Booklist (starred review)
“Schama has written an unconventional but masterful and deeply felt history of his people…”
San Francisco Chronicle
“Schama is a historian of prodigious and varied gifts. He can take a specific subject and drill deep; he can take a wide-angled view of many countries over long periods of time. He does both in this excellent first volume… Revealing and moving.”
Seattle Times
“Reading Schama is like sitting across from the world’s most dazzling dinner party guest…”
New York Review of Books
“The story that Schama tells is wide-ranging, well documented, delightful, amusing, personal, and inspring…”
Library Journal
03/15/2014
Schama (art history & history, Columbia Univ.; The American Future: A History) presented a five-part BBC series of the same title last year, with this book published in the UK to be "organically interconnected" with the series.
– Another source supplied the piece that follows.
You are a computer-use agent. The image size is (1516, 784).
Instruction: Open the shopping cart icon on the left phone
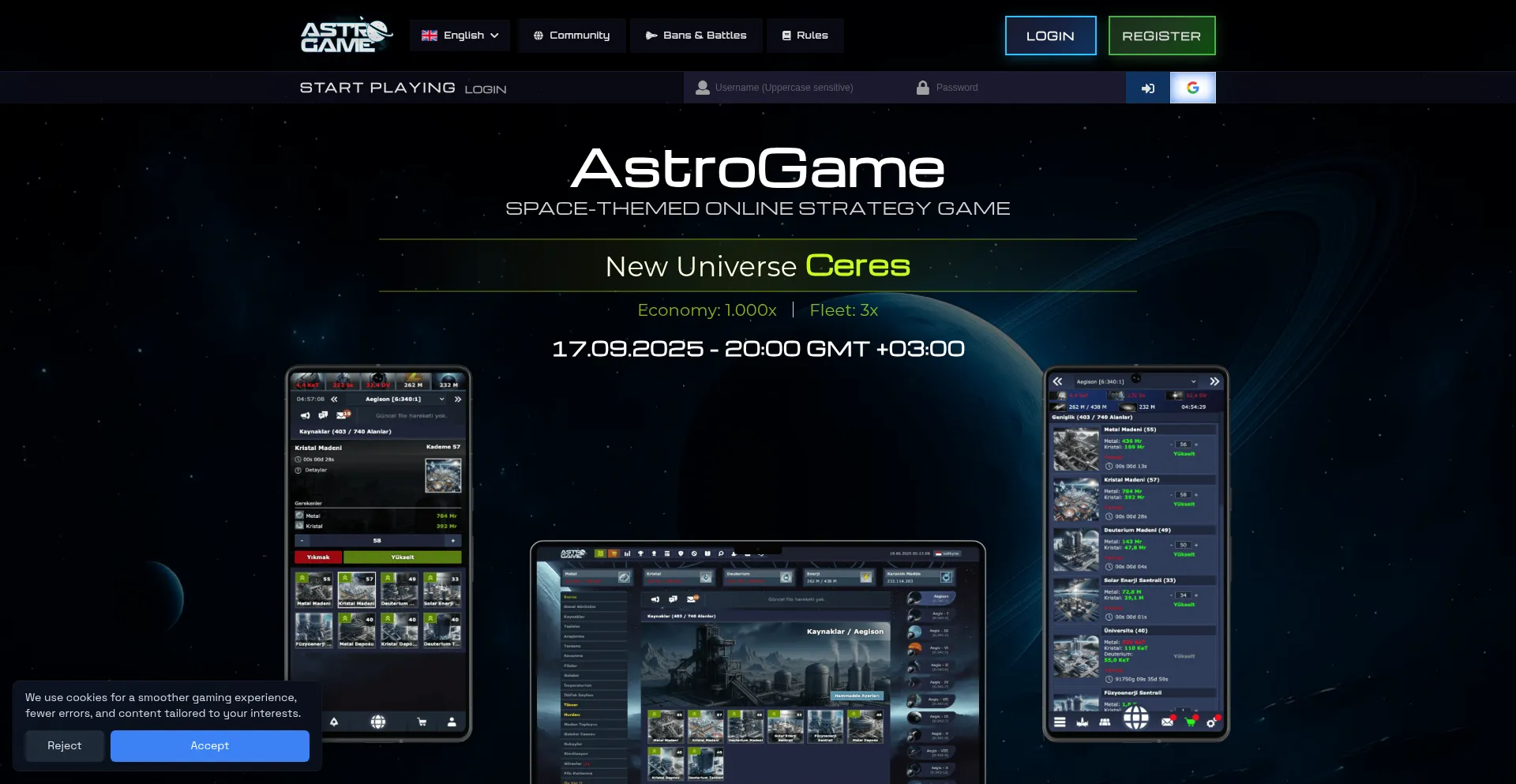pos(422,722)
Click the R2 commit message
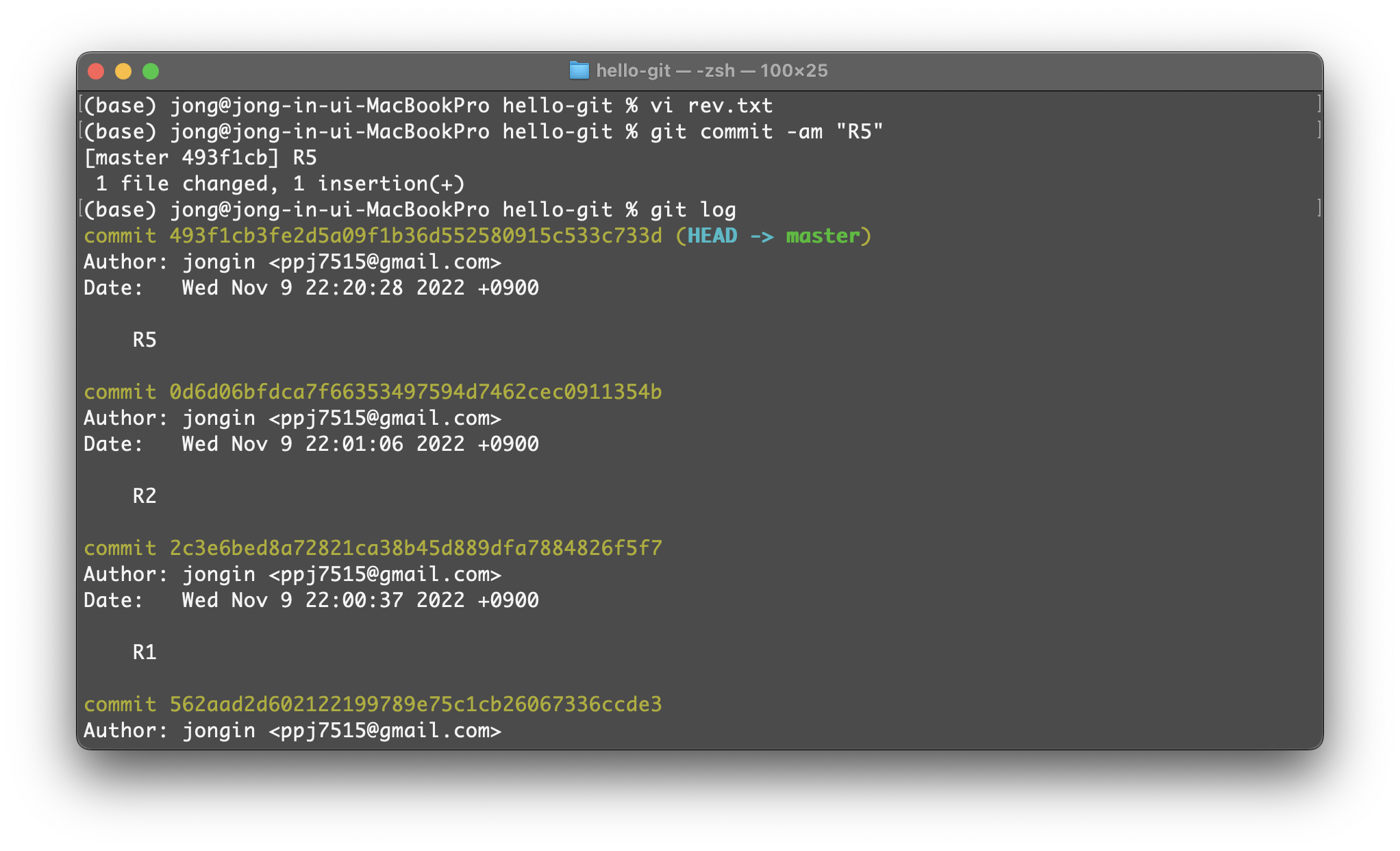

It is the first of a projected two volumes. (PBS will air the series beginning in late March.) Schama turns his attention to a topic that resonates with his own heritage, at once celebrating a rich and distinct religious history while also embracing the idea that Jews often lived side by side with other cultures and were to some extent integrated into them. He argues that "it was possible to be Jewish and Egyptian, just as later it would be possible to be Jewish and Dutch or Jewish and American." Schama's emphasis on acculturation is highlighted in his discussions of Jewish art, society, and even their religious practices having been influenced by cultures around them. Equally, he offers cases in which Jews were persecuted by neighbors as in Blois, France (1171 CE), and in forced conversions and mob rampages in Toledo, Spain, during the 1300s. The book ends with Spain's expulsion of the Jews in 1492. While Schama more than makes his case about cultural influences and immersion, the occasional pauses as he focuses intensely on the minutiae of a particular topic make his tempo uneven, a pattern that is made more challenging by his jumps back and forth in time. VERDICT Perhaps too cumbersome to absorb for a neophyte of Jewish history, the book (BBC/PBS series and illustrations not seen) is recommended for serious readers who would like a new interpretation of a well-covered subject.—Crystal Goldman, San Jose State Univ. Lib., CA
Kirkus Reviews
★ 2014-01-20
Witty, nimble and completely in his element, Schama (History and Art History/Columbia Univ.; Scribble, Scribble, Scribble: Writing on Politics, Ice Cream, Churchill, and My Mother, 2011, etc.), in a book tie-in to a PBS and BBC series, fashions a long-planned "labor of love" that nicely dovetails the biblical account with the archaeological record. Indeed, as this densely written effort accompanies the visual story, the author fixes on a tangible element (such as papyrus, shard or document) in each chapter as a point of departure in advancing the early history of the Jews. For example, a missive in papyrus by a father to his missionary son from an island in the Upper Nile circa 475 B.C. illustrates the thriving expat Jewish community in Egypt, despite the dire "perdition" narrative about Egypt being written at the same time by the first Hebrew sages in Judea and Babylon. The remains of early synagogues in Hellenized Cyrenaica and elsewhere, built in a classical Greek temple style, with graphic mosaics, reveal how the Jews were intimately situated in their crossover surroundings. The inscriptions and excavations at Zafar (in present-day Yemen) attest to the Judaic conversion of the Kingdom of Himyar in the late fourth century, evidence that "the Jews were far from a tenuous, alien presence amid the ethnically Arab world of the Hijaz and the Himyar." In the long litany of persecution and suppression, climaxing but scarcely ceasing with the destruction of the Second Temple in A.D. 70, the Jews had to scatter, taking their words with them, and the Torah was later enriched by the "picayune" codifications of the Mishnah and Talmud, all as a way "to rebuild Jerusalem in the imagination and memory." Schama is relentless in faulting the break between Christianity and Judaism as the spur to the subsequent phobia against the "pariah tribe." A multifaceted story artfully woven by an expert historian.